=== WHAT YOU NEED TO DO ===
Count the lines in the material below that contain the string "Task". Reply with the number alone.
--- start DATA PROVIDED ---
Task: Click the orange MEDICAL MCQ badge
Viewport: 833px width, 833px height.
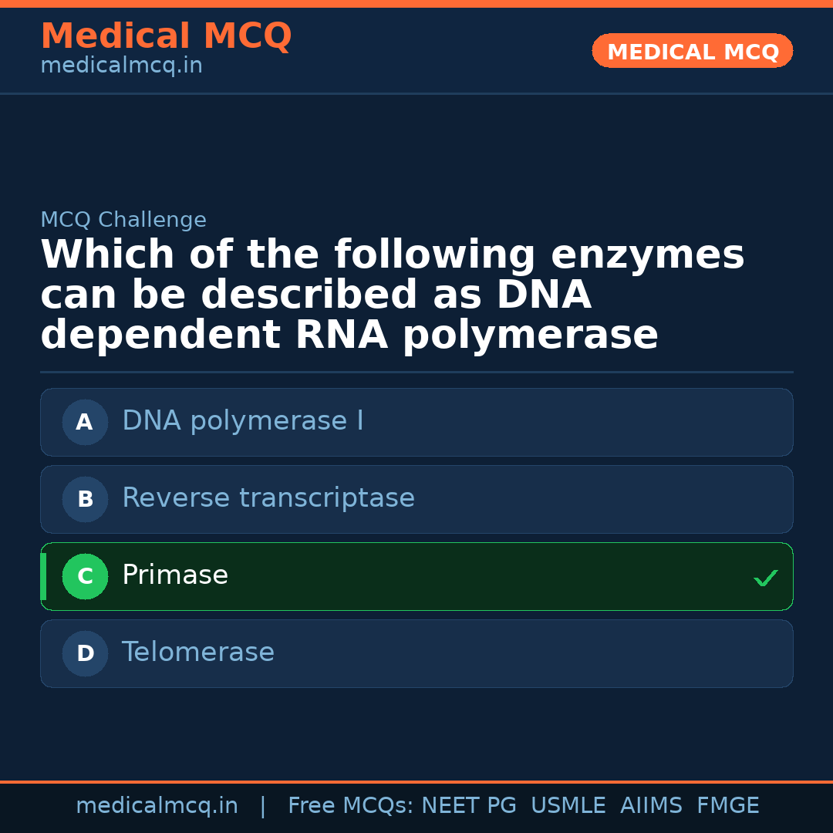Action: (692, 51)
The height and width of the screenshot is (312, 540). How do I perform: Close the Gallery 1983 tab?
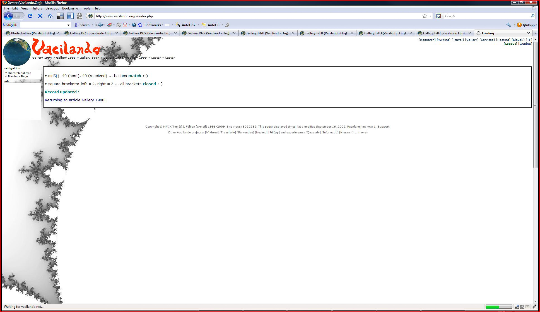click(411, 33)
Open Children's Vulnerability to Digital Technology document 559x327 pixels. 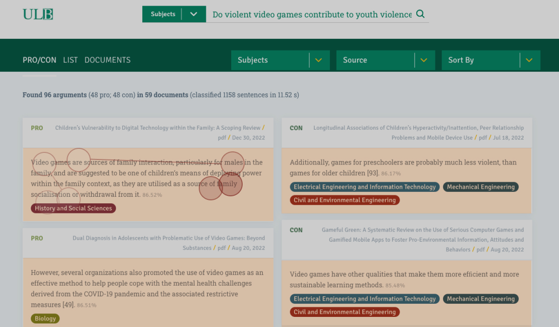click(x=157, y=128)
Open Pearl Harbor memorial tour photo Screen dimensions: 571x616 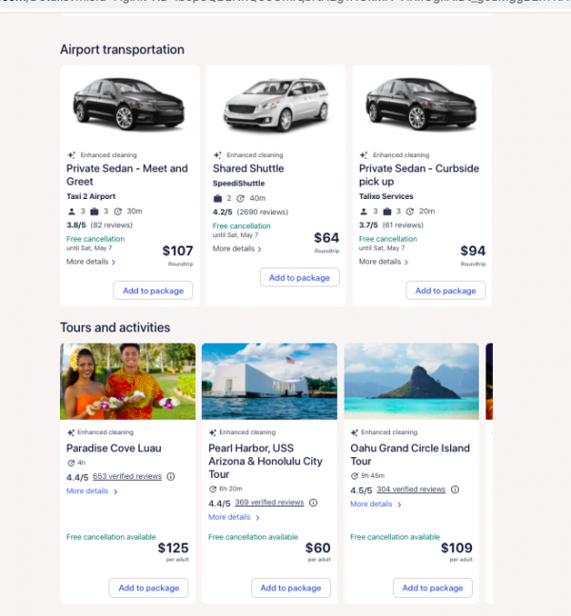point(269,381)
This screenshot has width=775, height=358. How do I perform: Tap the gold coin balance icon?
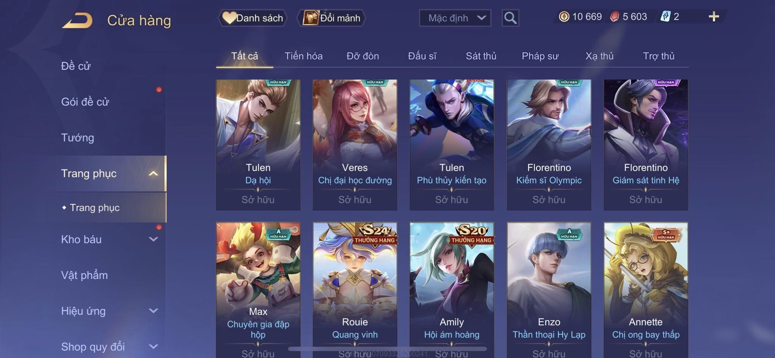(x=564, y=17)
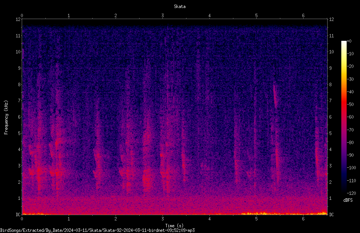Click the 5 kHz label on the left axis

[19, 133]
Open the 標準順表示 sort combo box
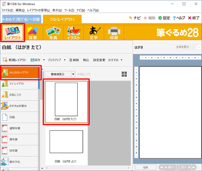Screen dimensions: 202x171 pos(60,74)
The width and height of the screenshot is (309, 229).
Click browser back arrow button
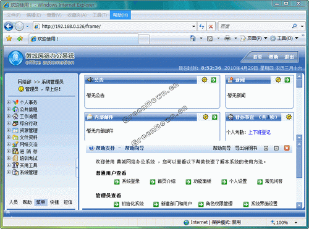pyautogui.click(x=9, y=27)
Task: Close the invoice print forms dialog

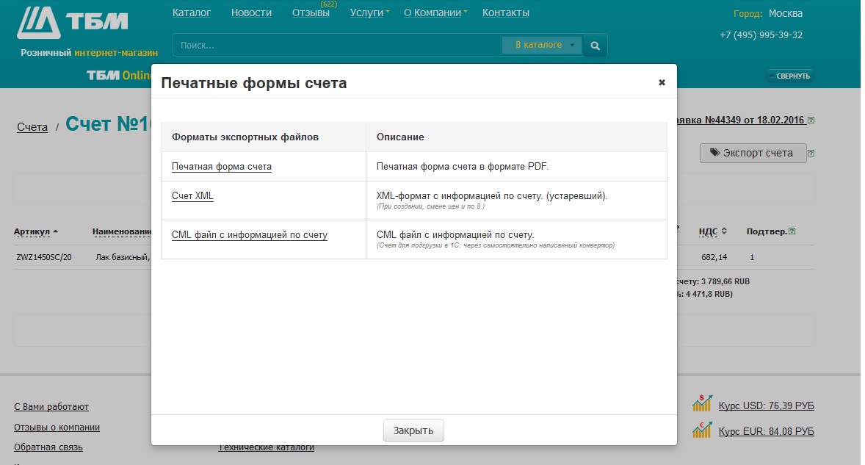Action: 662,83
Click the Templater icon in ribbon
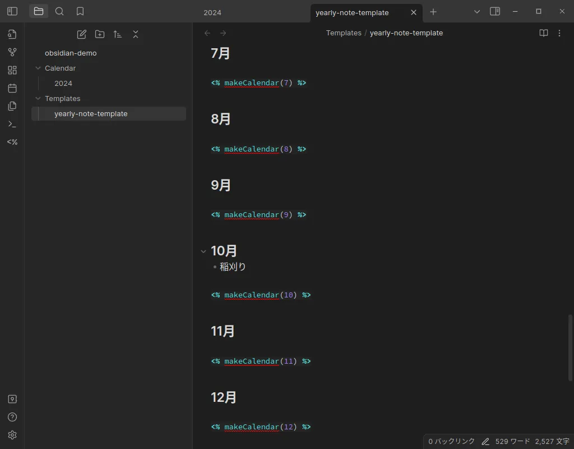 click(12, 142)
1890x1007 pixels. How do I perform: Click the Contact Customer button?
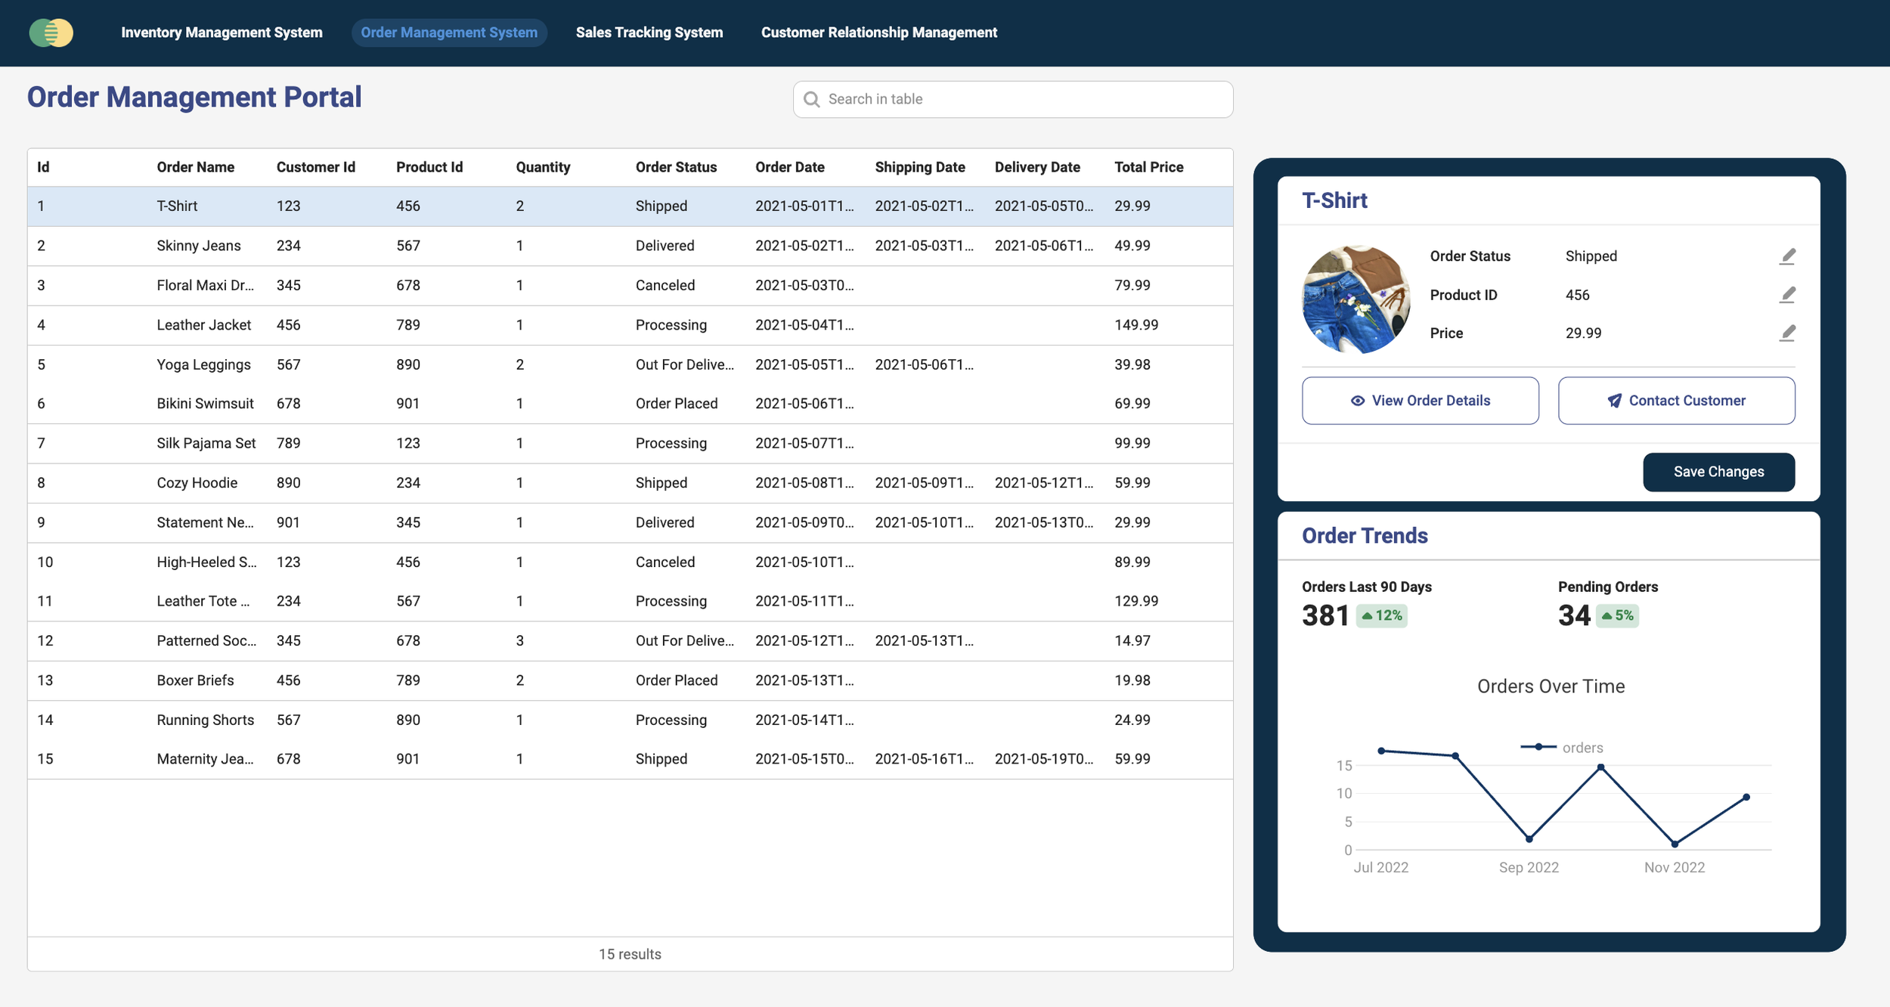point(1676,401)
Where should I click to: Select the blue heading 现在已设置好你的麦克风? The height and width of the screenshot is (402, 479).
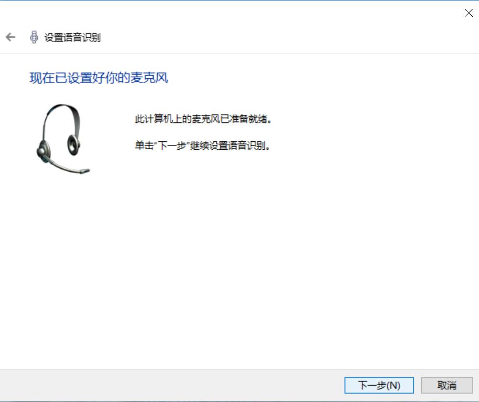(99, 78)
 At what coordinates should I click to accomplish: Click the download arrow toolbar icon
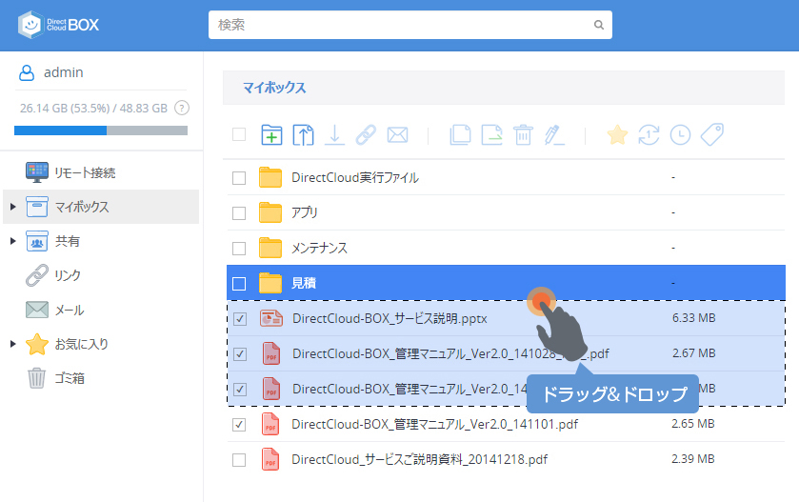click(334, 135)
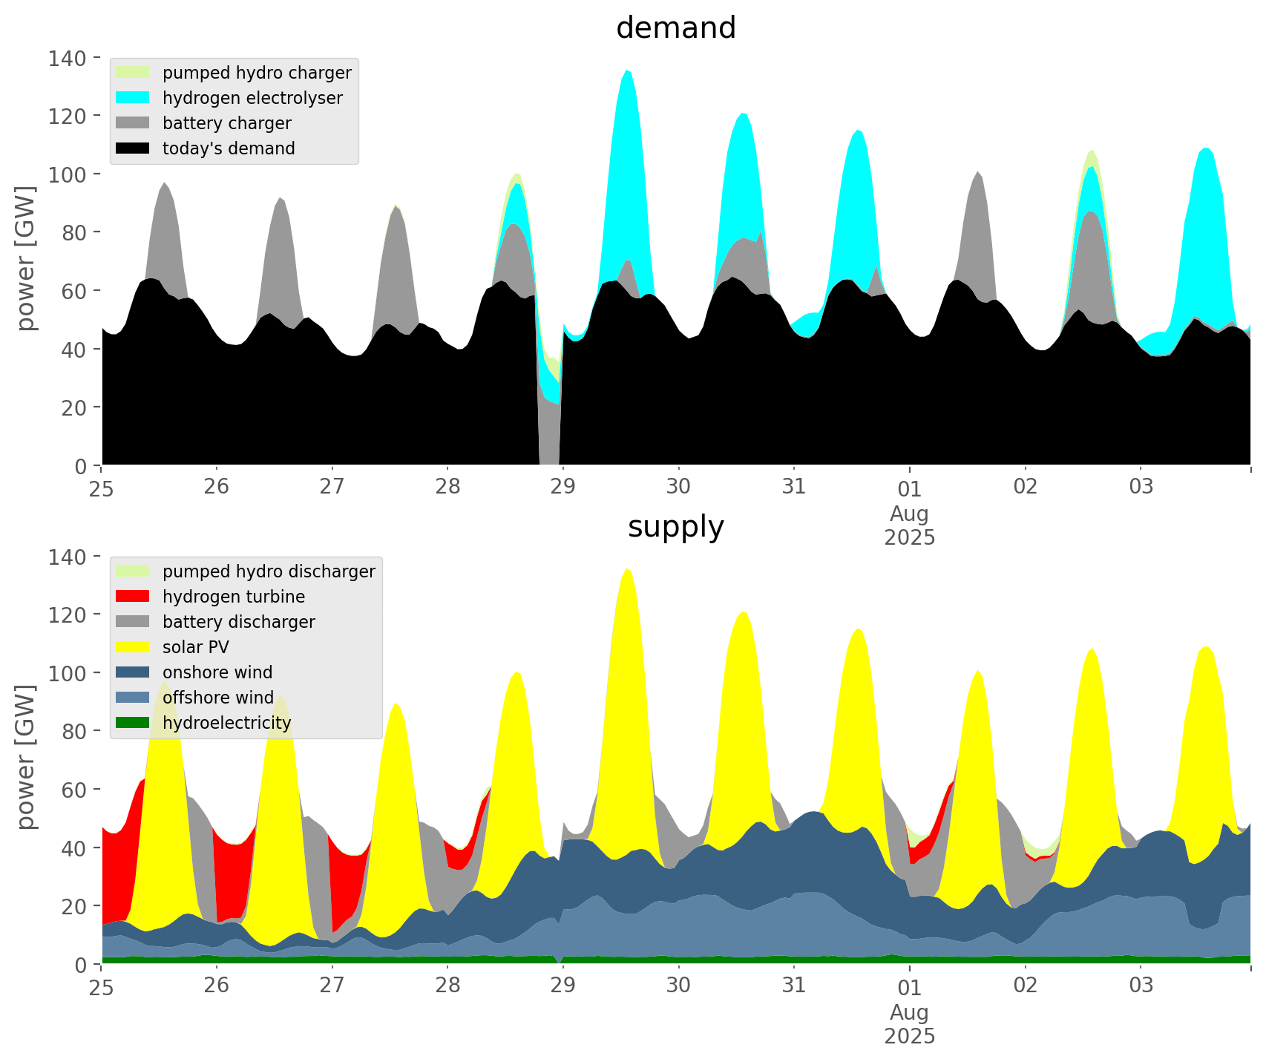
Task: Click the "29" date tick on demand chart
Action: pyautogui.click(x=563, y=487)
--- end DATA PROVIDED ---
=== EXERCISE RESULT ===
3